If we had access to royal skeletons, hundreds of mysteries could be addressed through science – did George III have porphyria? Why did Henry VIII have such poor luck producing offspring? And who else was unfaithful to their husband? We could finally put to bed the recurring myth that Elizabeth I was actually a man. But unless there is a radical change of the law, Henry, George, Elizabeth and all the rest will be sleeping soundly in the royal vaults for years to come.
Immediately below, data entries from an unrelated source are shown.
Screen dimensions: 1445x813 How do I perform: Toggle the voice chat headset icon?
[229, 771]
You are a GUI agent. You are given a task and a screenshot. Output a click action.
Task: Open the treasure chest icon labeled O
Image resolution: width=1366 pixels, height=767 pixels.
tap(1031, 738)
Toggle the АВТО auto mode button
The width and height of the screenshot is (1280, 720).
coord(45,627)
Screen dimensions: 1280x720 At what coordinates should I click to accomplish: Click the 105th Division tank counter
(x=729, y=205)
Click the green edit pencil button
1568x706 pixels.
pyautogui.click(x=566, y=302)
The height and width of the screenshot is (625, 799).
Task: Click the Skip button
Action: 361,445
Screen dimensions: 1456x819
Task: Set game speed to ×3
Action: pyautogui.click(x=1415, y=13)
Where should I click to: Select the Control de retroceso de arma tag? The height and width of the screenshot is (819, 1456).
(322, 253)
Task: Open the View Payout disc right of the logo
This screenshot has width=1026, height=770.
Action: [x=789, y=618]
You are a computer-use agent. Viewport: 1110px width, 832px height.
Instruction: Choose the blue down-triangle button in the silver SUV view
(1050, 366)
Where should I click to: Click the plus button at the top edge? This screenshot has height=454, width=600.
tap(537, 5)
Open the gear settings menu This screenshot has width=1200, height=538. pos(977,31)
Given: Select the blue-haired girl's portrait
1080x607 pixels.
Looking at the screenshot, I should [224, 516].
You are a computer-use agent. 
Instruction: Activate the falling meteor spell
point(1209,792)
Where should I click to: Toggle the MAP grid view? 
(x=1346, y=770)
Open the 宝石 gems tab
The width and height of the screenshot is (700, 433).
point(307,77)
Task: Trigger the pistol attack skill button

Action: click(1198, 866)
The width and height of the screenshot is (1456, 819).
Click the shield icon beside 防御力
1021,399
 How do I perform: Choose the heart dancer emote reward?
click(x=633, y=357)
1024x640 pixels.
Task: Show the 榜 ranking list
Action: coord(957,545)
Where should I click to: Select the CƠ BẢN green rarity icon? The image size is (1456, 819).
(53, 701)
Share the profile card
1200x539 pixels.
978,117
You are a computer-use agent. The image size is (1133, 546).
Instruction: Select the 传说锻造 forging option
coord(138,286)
A royal find such as Richard III only comes along once in a lifetime. Although researchers are hunting for Alfred the Great – and I’d love to see his body found – I think it’s unlikely I’ll see a discovery like this again. For now, all our other historical insights will come from the usual, painstaking work: sitting in archives, ploughing through piles of documents.

DNA isn’t the answer to everything. In the end, history is about great movements above, created by the decisions of kings or by thousands of smaller decisions below, as we move into the period of democracy. When the answer is about historical decisions, we need information on why these decisions were taken and under what pressure. Analysis of Richard’s skeleton may be able to tell us who was unfaithful, but it is only a letter, a document or a diary that can tell us why.

Dr Kate Williams’s books include Young Elizabeth: The Making of Our Queen and Josephine Bonaparte: Desire, Ambition, Napoleon.